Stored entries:
____

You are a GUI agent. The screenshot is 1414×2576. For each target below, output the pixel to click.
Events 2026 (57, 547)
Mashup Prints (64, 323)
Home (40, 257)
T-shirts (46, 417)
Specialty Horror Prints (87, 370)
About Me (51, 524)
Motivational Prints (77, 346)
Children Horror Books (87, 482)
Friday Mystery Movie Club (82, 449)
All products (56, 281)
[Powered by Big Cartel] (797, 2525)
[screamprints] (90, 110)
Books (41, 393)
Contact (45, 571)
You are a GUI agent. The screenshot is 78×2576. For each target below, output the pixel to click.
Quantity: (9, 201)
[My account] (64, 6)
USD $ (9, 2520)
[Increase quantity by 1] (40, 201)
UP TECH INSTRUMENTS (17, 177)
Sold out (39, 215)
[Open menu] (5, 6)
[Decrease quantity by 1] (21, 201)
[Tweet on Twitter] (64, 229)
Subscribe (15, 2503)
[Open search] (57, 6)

____

Only the lines from the one containing "UP TECH INSTRUMENTS (17, 177)" through the end of the records above belong in the answer, each exactly as written.

__Result for this exercise__.
UP TECH INSTRUMENTS (17, 177)
Sold out (39, 215)
[Open menu] (5, 6)
[Decrease quantity by 1] (21, 201)
[Tweet on Twitter] (64, 229)
Subscribe (15, 2503)
[Open search] (57, 6)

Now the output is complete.